Saturday, January 27, 2007

1 Corinthians 13: 5-7

I've been finding lectio divina to be such an excellent form of prayer, I've actually dropped back in some of my other practices so I can have time for it. I'm still learning to be patient and let myself engage without thinking about time. As a self-employed consultant, that sorta goes against my grain.

My focus has drifted between a few different passages. Today I landed on verses 5–7:

Love does not insist on its own way; it is not irritable or resentful; 6 it does not rejoice at wrong, but rejoices in the right. 7 Love bears all things, believes all things, hopes all things, endures all things.

This isn't a particularly easy section to unpack, mostly because it appears to have all it says on the surface. However, if you scratch a little, you find something more underneath. What struck me about this passage was not what Paul says, but what he doesn't say–what he implies or leaves silent.

The latter half of five and verse six are pretty clear. Things begin to get a bit hairy at verse seven: "Love bears all things, believes all things, hopes all things, endures all things."

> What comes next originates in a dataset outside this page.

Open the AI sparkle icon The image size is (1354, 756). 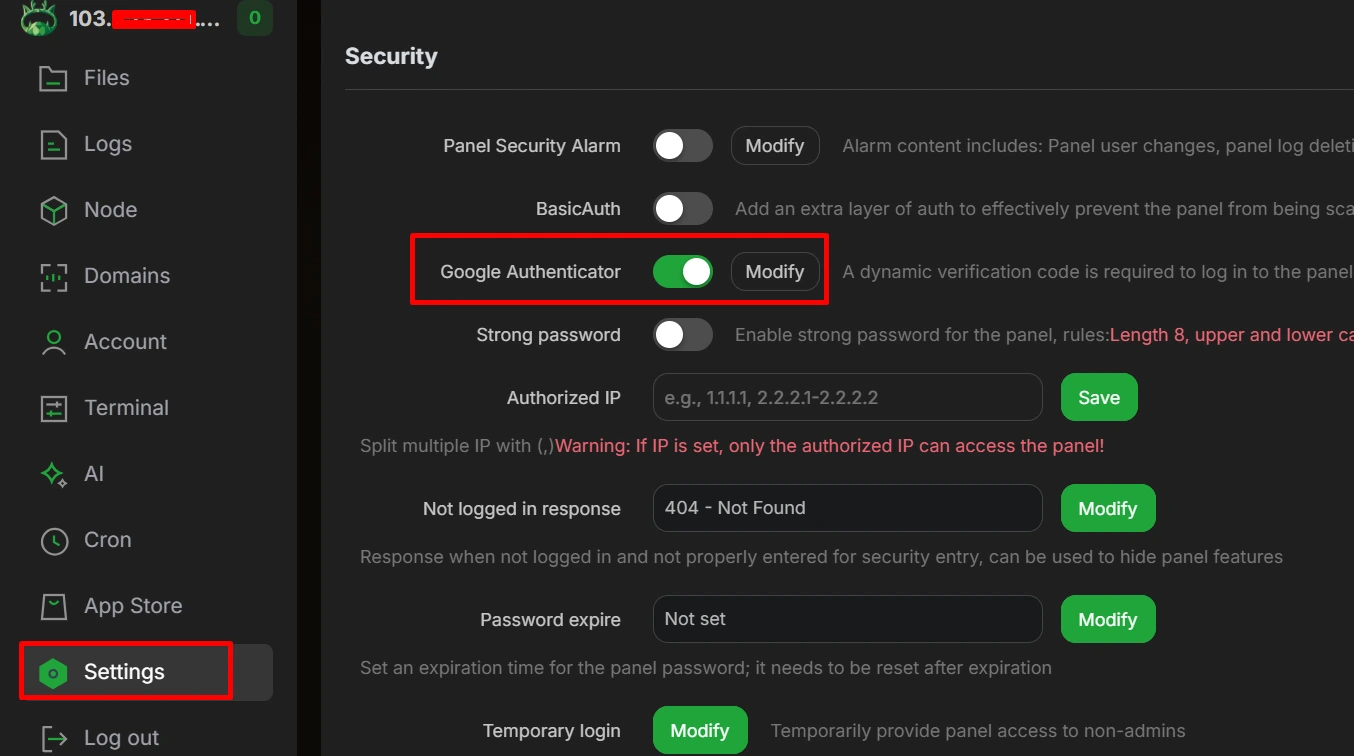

What does this mean? Particularly, what does it mean to believe all things or to hope all things? Are we to believe whatever we're told unquestioningly, to hope for things that aren't seemly? Of course not. So there's some clarification that needs to be made. We get a hint in the first clause: "Love bears all things."

It make no sense to talk about bearing something that is completely burdenless. Sometimes people will jokingly comment that they think they can bear something that is enjoyable. It reminds me of when someone does something pleasurable for someone else (like massaging their shoulders or scratching their back), and the recipient turns to them in mock seriousness and says, "I'll give you 30 minutes to stop doing that."

So as a joke, we might "bear with" completely pleasurable experiences, but in the norm, we only talk about bearing things that are burdensome: things that need to be or must be borne. The same goes for endurance. We endure things that are difficult. It makes little sense to endure things that require no challenge.

We bear suffering and pain. We endure ridicule and humiliation. The meaning of these two clauses is hidden by what is not present in the verse. So analogously, we can fill in the meaning for the two other clauses.

Love believes all things.

Does love believe everything, including falsehood and heresy? Clearly not. Love believes all things that must be believed. What does it mean for love to believe all things that must be believed? Isn't that what faith is for? And what about the next clause?

Love hopes for all things.

For all things without restriction? No, but for those things for which we should hope, namely communion with God, attaining the Beatific Vision, for gaining access to God the Father, through His Son, in the Holy Spirit.

[F]aith, hope, and love abide, these three: but the greatest of these is love.

Love is the greatest because love is what helps us to have these other two virtues in their proper form. Love draws us to faith and gives us hope. Without love, our faith is in some sense lacking. Without love, our hope is, well, hope-less.

We can then back up and use this concept to enlighten us further about verse five and six: "5 Love does not insist on its own way; it is not irritable or resentful; 6 it does not rejoice at wrong, but rejoices in the right."

If we believe what must be believed through love, then part of our adherence to the Church and Its teachings is driven through love. If we hope to attain salvation and the Beatific Vision, it is ultimately our love of the "Truth, the Way, and the Life" that leads us there.

It is not our way that we insist upon, but we need to insist upon the Way.

The last bit of unexplicated text is this: "[I]t is not irritable or resentful; 6 it does not rejoice at wrong, but rejoices in the right."

If love does the insisting, it insists on something outside of us: the Way, the Truth, and the Life. What happens when we get bound up in our own activities, even if they are motivated by the right details of faith, is that we become resentful and irritable. We must remember the source of our own faith and hope: love. We must remember that our way is not as important as the Way. It's easy for us to confuse our way with the Way if we focus solely on the details of faith. We have to remember faith and that which should motivate it, love. In the congress between love and faith, faith is present in its fullness. That's not to say we should ignore practices or claims that run counter to the faith. We should rejoice in the right and not the wrong. However, we must attempt to resolve problems in a spirit of love rather than a spirit of irritability and resentment.

There is a point at which we must shake the dust from our feet, but if we do so before we've fully entered the village, we've done so precipitously.